-- START OF Selected text --

Fuzzing

Fuzzing #

Fuzzing represents a dynamic testing method that inputs malformed or unpredictable data to a system to detect security issues, bugs, or system failures. We consider it an essential tool to include in your testing suite.

This chapter of our Testing Handbook describes how to start fuzzing your project quickly. After covering the basics, we will dive deeply into more advanced fuzzing techniques and show you how to bring your testing setup to the next level. By the end of the chapter, you’ll know how to choose applicable fuzzers, write fuzzing harnesses, understand their outputs, and apply them to real-world projects. The chapter can be followed step-by-step and completed within an afternoon.

The concept of fuzz testing dates back over 30 years, during which time it was used for examining UNIX command-line utilities (see An empirical study of the reliability of UNIX utilities). Since then, fuzzing has evolved from purely generating random input (blackbox fuzzing) to generating inputs based on feedback gathered while executing the tested program (graybox fuzzing). Because these utilities are written in C, we will start by describing how to fuzz C/C++ projects. Before that, though, we’ll explain a bit about the intended audience and structure of this chapter.

Audience and scope #

This fuzzing chapter, just like the whole testing handbook, targets both developers and security engineers. Readers should already be comfortable with the programming language of the respective section and be familiar with common UNIX tools like Bash, Git, and cURL. Experience with Debian, Ubuntu, or any other Linux is required for following and executing the included examples.

First and foremost, the testing handbook is for engineers who test their own code. Therefore, the chapter focuses on fuzzing projects for which you have the source available.

Even though we want to provide a starting point for fuzzing, we try to point to the relevant documentation if it is available, instead of reiterating what has been written over and over in countless other guides. Our guidance focuses on how to continue after a basic setup is working. Oftentimes the first iteration of a fuzzing setup can be improved easily by following techniques such as analyzing the code coverage.

Structure #

We opted to give this chapter an expandable structure: For each language (e.g., C/C++, Rust, Go), we enumerate the fuzzers that can be used. We provide advice on which fuzzer to choose and then describe how to install it, compile a fuzz test, and use the fuzzer. If the fuzzer has special features, like multi-core fuzzing or support for sanitizers, then we add those afterwards. Each fuzzer section finishes with real-world examples and further resources.

-- END OF Selected text --
-- START OF Data shown --

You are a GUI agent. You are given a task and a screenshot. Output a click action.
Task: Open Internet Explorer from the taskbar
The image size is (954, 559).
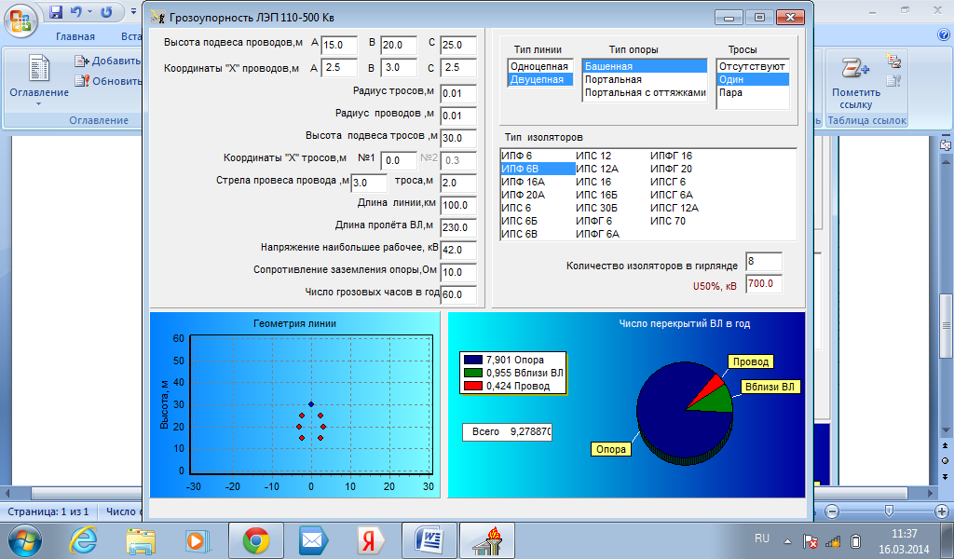tap(84, 539)
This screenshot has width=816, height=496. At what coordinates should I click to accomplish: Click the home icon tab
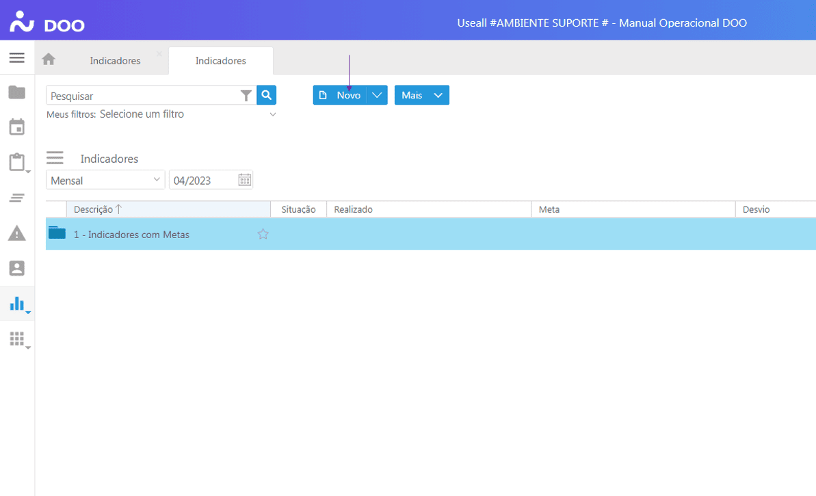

-- END OF Data shown --

> [Required task 1]
Rewrite the fuzzing text from "Fuzzing represents a" to "your testing suite.", putting "automated testing method" in place of "dynamic testing method".
> [Required task 2]
According to the fuzzing text, what kind of fuzzing generates inputs based on feedback gathered while executing the tested program?

> [Complete output 1]
Fuzzing represents a automated testing method that inputs malformed or unpredictable data to a system to detect security issues, bugs, or system failures. We consider it an essential tool to include in your testing suite.

> [Complete output 2]
Graybox fuzzing.